[[ Records supplied open ]]

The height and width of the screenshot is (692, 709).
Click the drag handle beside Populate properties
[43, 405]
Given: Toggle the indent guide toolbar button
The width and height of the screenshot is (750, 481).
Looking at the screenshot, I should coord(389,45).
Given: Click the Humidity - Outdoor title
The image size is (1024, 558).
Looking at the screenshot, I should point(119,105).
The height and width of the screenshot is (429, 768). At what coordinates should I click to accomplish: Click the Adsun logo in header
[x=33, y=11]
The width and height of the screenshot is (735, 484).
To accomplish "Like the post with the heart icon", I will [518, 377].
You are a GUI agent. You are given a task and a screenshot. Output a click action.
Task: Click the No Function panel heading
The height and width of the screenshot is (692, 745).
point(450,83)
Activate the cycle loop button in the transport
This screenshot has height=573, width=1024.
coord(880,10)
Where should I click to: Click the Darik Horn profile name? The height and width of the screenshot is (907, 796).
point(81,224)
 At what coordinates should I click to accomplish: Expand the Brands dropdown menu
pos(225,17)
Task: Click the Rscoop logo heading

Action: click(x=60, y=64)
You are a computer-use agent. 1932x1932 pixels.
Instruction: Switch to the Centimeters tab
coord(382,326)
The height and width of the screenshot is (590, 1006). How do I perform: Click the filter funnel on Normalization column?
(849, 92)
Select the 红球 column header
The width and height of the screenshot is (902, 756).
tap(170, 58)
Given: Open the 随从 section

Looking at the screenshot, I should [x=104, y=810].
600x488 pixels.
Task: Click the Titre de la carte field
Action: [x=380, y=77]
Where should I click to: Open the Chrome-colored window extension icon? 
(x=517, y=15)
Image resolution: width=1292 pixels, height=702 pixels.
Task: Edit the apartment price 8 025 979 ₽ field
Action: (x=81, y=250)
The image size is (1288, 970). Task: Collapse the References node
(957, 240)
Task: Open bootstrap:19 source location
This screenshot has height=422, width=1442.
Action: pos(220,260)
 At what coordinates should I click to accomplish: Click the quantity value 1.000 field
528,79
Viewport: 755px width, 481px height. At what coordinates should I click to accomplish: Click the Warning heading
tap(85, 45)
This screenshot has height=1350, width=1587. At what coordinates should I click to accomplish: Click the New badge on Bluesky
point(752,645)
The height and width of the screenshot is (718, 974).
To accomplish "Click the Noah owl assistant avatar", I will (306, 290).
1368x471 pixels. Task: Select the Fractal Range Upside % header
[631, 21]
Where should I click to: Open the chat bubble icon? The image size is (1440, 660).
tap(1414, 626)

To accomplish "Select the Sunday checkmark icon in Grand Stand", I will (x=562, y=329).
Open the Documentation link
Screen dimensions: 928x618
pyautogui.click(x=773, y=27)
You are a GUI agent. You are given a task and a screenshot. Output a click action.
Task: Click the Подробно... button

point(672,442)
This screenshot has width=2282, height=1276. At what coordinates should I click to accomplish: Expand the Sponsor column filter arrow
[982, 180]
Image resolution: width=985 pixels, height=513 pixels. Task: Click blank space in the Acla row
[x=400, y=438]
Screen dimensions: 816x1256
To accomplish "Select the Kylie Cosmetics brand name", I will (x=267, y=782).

[[ Records supplied closed ]]

» **Task to carry out**: The records are to be duplicated in full, with every word kept exactly.

» **Task solution**:
The height and width of the screenshot is (692, 709).
Click the drag handle beside Populate properties
[43, 405]
Given: Toggle the indent guide toolbar button
The width and height of the screenshot is (750, 481).
Looking at the screenshot, I should coord(389,45).
Given: Click the Humidity - Outdoor title
The image size is (1024, 558).
Looking at the screenshot, I should point(119,105).
The height and width of the screenshot is (429, 768). At what coordinates should I click to accomplish: Click the Adsun logo in header
[x=33, y=11]
The width and height of the screenshot is (735, 484).
To accomplish "Like the post with the heart icon", I will [518, 377].
You are a GUI agent. You are given a task and a screenshot. Output a click action.
Task: Click the No Function panel heading
The height and width of the screenshot is (692, 745).
point(450,83)
Activate the cycle loop button in the transport
This screenshot has height=573, width=1024.
coord(880,10)
Where should I click to: Click the Darik Horn profile name? The height and width of the screenshot is (907, 796).
point(81,224)
 At what coordinates should I click to accomplish: Expand the Brands dropdown menu
pos(225,17)
Task: Click the Rscoop logo heading

Action: click(x=60, y=64)
You are a computer-use agent. 1932x1932 pixels.
Instruction: Switch to the Centimeters tab
coord(382,326)
The height and width of the screenshot is (590, 1006). How do I perform: Click the filter funnel on Normalization column?
(849, 92)
Select the 红球 column header
The width and height of the screenshot is (902, 756).
tap(170, 58)
Given: Open the 随从 section

Looking at the screenshot, I should [x=104, y=810].
600x488 pixels.
Task: Click the Titre de la carte field
Action: [x=380, y=77]
Where should I click to: Open the Chrome-colored window extension icon? 
(x=517, y=15)
Image resolution: width=1292 pixels, height=702 pixels.
Task: Edit the apartment price 8 025 979 ₽ field
Action: (x=81, y=250)
The image size is (1288, 970). Task: Collapse the References node
(957, 240)
Task: Open bootstrap:19 source location
This screenshot has height=422, width=1442.
Action: pos(220,260)
 At what coordinates should I click to accomplish: Click the quantity value 1.000 field
528,79
Viewport: 755px width, 481px height. At what coordinates should I click to accomplish: Click the Warning heading
tap(85, 45)
This screenshot has height=1350, width=1587. At what coordinates should I click to accomplish: Click the New badge on Bluesky
point(752,645)
The height and width of the screenshot is (718, 974).
To accomplish "Click the Noah owl assistant avatar", I will (306, 290).
1368x471 pixels. Task: Select the Fractal Range Upside % header
[631, 21]
Where should I click to: Open the chat bubble icon? The image size is (1440, 660).
tap(1414, 626)

To accomplish "Select the Sunday checkmark icon in Grand Stand", I will (x=562, y=329).
Open the Documentation link
Screen dimensions: 928x618
pyautogui.click(x=773, y=27)
You are a GUI agent. You are given a task and a screenshot. Output a click action.
Task: Click the Подробно... button

point(672,442)
This screenshot has width=2282, height=1276. At what coordinates should I click to accomplish: Expand the Sponsor column filter arrow
[982, 180]
Image resolution: width=985 pixels, height=513 pixels. Task: Click blank space in the Acla row
[x=400, y=438]
Screen dimensions: 816x1256
To accomplish "Select the Kylie Cosmetics brand name", I will (x=267, y=782).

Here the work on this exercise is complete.